Life is like a bear, play dead and it will leave you alone.
give a man a fish and he’ll eat for a day.
give a fish a man and it’s Jaws.
just baked a deliciously fragrant apple pie. gonna leave it to cool on my windowsill. should be fine
The first time I stayed at my girlfriends’ house, her dad wouldn’t let us sleep together.
Shame, he’s very attractive.
I joined Twitter to have something to do while I waited for the repairman. It’s only been 3 years, he should be here any month now.
my retirement plan is braless
Everyone knows there’s no such thing as a zombie army. The proper name is the Marine Corpse.
If you rarely drive on snow, just pretend you’re taking your grandma to church. There’s a platter of biscuits and 2 gallons of sweet tea in glass jars in the back seat. She’s wearing a new dress and holding a crock pot full of gravy.
I didn’t even know this was an option. Considering it.
Feeling so jealous of the students in stone age. They didn’t have to study history too much because nothing had happened yet.
I almost ran somebody over yesterday, I guess I’ll have to try harder next time
Mice are just frozen Mwater.
First base: drinks
Second base: hooking up
Third base: consistently hanging out for over 3 months and refusing to call it a relationship because both of you are terrified of commitment and communication
In line at Target when the woman behind be says to her kid “If you don’t stop fussing I’m gonna make you spend christmas with this man” and then points at me causing him to cry harder
I never answer my door because it’s always someone trying to get me to switch to Verizon or someone trying to get me to switch to God and I’m not interested in either of those services
Bake a cake with rum and no one bats an eye… Bake brownies with laxatives and everybody loses their shit!

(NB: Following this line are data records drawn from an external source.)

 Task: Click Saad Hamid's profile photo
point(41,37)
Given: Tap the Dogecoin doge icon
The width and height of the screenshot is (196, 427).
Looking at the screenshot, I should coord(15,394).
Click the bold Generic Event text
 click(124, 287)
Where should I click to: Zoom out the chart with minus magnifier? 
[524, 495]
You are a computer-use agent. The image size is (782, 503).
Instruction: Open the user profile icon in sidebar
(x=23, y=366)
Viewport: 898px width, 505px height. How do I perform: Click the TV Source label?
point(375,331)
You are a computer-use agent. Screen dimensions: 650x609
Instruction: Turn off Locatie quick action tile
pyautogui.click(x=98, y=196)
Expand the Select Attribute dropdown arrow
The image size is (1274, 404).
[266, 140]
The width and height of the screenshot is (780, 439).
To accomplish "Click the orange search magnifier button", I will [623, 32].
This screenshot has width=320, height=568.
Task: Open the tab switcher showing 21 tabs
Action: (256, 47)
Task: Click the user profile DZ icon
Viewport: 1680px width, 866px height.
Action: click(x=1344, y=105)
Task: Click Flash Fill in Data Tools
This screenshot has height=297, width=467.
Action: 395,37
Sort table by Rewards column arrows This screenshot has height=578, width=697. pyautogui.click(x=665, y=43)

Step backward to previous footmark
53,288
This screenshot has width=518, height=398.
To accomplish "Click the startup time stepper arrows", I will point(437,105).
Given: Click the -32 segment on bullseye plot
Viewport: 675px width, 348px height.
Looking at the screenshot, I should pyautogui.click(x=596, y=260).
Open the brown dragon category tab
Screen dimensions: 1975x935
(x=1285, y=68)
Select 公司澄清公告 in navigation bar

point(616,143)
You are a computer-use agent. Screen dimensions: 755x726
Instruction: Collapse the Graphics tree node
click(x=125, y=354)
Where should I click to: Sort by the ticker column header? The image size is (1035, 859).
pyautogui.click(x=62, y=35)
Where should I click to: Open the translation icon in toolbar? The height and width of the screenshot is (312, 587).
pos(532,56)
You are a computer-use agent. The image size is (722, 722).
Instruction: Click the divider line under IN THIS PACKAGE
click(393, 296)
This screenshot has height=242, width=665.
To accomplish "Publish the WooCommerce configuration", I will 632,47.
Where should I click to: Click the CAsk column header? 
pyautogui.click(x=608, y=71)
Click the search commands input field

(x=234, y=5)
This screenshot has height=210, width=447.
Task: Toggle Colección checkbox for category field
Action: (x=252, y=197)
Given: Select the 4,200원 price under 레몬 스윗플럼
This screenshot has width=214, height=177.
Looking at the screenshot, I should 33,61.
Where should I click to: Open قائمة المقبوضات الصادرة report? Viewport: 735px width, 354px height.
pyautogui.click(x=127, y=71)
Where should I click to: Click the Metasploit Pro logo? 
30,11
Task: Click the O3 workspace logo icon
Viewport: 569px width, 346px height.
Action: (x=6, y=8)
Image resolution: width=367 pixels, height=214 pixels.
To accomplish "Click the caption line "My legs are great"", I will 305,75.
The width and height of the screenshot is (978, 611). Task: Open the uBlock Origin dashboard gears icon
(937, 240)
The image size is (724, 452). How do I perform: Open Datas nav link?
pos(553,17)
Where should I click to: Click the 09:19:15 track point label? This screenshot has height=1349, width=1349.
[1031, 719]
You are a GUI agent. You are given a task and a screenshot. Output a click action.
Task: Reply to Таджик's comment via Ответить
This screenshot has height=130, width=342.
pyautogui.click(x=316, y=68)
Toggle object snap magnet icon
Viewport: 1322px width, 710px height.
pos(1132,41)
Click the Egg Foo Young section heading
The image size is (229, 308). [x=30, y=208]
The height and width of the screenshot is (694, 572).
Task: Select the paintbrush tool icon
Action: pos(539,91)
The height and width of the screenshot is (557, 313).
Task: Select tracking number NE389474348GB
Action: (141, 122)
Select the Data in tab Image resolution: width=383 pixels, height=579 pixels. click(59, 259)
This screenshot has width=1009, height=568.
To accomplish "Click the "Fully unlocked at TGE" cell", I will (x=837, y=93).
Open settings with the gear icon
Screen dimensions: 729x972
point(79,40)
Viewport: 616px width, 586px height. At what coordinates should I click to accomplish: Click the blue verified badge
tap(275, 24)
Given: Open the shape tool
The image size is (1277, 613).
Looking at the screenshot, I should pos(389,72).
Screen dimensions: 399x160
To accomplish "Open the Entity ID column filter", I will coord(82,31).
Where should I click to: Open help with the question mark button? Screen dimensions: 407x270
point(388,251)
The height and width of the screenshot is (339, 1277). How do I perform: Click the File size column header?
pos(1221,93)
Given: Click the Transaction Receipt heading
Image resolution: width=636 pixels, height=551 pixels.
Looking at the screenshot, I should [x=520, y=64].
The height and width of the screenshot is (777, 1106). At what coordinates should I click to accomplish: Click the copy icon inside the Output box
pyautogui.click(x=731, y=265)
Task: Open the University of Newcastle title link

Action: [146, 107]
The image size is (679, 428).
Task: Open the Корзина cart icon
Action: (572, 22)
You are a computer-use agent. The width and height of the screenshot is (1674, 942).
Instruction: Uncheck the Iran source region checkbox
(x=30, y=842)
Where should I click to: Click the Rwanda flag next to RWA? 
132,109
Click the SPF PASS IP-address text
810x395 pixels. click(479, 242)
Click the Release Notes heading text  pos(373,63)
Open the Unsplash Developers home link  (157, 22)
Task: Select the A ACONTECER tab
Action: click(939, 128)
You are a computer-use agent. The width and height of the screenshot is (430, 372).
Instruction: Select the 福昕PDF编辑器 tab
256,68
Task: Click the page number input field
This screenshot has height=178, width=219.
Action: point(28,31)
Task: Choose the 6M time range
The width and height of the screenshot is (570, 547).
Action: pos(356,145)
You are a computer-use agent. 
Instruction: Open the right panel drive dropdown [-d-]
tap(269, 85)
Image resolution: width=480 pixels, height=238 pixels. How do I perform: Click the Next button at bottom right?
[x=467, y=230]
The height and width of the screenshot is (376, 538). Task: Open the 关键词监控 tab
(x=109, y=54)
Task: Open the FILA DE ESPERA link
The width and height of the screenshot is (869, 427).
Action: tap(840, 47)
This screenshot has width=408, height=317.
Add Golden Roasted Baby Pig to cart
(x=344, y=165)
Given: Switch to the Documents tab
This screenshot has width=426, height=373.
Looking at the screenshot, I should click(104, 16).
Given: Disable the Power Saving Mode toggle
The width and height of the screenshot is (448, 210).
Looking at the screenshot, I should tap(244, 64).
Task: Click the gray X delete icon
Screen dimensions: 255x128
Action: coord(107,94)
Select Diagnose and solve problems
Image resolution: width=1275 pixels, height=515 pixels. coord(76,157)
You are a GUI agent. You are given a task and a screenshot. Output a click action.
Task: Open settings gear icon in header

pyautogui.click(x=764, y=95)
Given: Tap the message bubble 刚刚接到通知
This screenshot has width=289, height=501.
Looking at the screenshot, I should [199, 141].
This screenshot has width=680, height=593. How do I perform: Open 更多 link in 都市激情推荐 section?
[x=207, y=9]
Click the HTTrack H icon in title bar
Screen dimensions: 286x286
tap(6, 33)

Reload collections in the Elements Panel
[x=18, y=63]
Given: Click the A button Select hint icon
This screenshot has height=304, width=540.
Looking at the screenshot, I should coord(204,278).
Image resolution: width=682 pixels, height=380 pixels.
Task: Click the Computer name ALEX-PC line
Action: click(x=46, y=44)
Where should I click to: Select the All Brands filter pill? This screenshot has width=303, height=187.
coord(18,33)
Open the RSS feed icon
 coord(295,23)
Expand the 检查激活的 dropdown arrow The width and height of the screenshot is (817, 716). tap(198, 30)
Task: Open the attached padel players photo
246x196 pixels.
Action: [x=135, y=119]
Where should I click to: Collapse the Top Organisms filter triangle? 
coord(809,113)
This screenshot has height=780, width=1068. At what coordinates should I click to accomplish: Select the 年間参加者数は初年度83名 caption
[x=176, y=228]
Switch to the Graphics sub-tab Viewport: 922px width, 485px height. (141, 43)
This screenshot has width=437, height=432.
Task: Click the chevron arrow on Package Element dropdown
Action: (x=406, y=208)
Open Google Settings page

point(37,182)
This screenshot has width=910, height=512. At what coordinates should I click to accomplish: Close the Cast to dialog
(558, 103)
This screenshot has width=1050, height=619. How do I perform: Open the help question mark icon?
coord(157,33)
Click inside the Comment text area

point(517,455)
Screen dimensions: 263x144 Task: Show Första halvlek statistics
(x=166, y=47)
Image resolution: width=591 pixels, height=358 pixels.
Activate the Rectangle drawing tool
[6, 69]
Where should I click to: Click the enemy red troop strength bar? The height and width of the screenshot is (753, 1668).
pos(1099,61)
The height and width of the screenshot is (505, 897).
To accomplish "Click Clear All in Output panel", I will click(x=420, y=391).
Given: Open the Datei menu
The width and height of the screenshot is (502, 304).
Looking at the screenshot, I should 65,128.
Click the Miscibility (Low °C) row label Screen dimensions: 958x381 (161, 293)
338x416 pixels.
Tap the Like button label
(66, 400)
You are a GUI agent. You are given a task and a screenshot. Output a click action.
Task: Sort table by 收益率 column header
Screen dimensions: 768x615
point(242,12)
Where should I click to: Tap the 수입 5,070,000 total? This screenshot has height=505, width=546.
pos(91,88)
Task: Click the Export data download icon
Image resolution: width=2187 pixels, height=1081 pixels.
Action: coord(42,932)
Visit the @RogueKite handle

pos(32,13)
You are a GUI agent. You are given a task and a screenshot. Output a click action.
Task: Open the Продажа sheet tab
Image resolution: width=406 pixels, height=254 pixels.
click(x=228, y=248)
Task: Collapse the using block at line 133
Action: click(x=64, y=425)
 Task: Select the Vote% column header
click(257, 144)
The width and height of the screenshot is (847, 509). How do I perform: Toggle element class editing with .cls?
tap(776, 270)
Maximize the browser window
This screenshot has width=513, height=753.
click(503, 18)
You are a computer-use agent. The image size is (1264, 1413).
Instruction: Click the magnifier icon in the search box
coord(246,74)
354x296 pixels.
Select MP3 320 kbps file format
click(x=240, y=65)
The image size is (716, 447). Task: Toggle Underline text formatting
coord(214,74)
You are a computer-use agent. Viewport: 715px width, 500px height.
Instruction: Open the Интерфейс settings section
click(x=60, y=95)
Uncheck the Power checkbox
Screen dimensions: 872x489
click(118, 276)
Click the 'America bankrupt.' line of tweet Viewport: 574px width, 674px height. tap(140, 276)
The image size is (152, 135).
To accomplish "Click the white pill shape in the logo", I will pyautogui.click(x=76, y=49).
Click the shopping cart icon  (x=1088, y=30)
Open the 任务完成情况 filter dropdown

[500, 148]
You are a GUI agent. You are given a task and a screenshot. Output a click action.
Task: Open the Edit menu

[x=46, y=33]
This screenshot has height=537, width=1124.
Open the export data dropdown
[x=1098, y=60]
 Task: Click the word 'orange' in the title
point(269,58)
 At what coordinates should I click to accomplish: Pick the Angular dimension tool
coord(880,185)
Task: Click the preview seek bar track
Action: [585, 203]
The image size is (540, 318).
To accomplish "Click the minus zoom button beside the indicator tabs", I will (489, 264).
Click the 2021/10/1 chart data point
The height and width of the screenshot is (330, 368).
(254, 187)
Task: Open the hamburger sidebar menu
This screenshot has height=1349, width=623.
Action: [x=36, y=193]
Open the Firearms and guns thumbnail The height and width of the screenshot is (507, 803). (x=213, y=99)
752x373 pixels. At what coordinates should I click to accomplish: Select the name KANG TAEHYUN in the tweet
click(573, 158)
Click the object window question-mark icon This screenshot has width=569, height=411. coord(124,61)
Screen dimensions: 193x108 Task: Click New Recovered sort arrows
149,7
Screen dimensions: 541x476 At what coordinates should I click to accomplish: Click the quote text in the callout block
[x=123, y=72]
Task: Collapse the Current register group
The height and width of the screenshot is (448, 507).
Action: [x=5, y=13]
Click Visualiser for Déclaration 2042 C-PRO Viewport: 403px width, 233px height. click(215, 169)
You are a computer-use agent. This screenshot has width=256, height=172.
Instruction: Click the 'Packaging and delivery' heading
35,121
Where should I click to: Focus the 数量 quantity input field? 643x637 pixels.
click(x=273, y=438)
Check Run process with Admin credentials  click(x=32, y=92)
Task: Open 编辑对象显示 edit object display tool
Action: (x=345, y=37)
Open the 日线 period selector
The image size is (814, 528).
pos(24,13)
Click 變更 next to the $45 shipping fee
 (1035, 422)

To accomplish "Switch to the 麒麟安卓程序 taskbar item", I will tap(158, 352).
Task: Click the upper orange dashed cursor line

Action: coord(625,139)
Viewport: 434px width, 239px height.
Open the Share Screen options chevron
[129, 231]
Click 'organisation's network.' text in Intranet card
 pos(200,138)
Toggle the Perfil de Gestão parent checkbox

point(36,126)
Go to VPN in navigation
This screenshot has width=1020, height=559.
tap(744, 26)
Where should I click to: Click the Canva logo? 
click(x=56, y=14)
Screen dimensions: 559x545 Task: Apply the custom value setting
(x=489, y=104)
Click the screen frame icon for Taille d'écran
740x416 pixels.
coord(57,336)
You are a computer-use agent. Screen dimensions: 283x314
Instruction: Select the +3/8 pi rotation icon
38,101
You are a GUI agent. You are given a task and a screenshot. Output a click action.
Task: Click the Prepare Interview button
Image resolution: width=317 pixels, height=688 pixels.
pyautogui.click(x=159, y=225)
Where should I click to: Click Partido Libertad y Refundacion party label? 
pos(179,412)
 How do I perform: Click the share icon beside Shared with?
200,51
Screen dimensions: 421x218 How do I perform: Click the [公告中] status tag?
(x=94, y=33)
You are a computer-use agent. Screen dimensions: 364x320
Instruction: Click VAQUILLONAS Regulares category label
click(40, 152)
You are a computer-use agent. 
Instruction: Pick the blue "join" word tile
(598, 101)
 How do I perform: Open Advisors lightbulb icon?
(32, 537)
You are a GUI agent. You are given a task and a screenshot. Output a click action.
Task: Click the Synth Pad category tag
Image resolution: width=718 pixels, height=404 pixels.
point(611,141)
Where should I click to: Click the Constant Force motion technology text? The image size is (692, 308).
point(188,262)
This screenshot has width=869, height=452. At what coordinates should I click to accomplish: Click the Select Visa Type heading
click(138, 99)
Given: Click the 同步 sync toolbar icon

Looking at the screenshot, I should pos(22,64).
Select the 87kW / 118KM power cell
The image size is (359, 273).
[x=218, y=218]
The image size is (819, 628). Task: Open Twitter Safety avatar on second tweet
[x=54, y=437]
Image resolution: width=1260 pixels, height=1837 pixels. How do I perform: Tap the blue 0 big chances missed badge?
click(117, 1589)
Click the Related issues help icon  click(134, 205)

[gently waking my mom] I cut my hair like He-Man’s
Is someone who’s bound by ropes in a cannibals basement considered tie food?
anyone who’s put together Ikea furniture knows damn well why they call it a hex wrench
Tinder date: Do you have any religious beliefs?
Me: *Motions vaguely in the direction of the refrigerator*
the fbi, studying my kidnapper’s proof of life photo of me, notice a morse code message of mustard stains across the front of my shirt that says: ‘we’re out of mustard’
[first yoga class]
me: a mistake there has been
[first day as hostage negotiater]
me: [taking the phone] yyyyyelllo
[loud explosion from inside the bank]
boss: i need u to reschedule our meeting to 10am
me: [reschedules meeting to 10am]
boss: [declines]
interviewer: we like to think of ourselves as a family. we like to have fun.
me: well, which is it?
Saw someone from high school. She said she hadn’t seen me in years. That’s likely because I’d always seen her first.
That clothes store that catered to old people 20 years ago is suddenly catering to me now. Wild.
One day an iPhone is going to explode, and Android people are going to be like, “Samsung has had this feature for years”.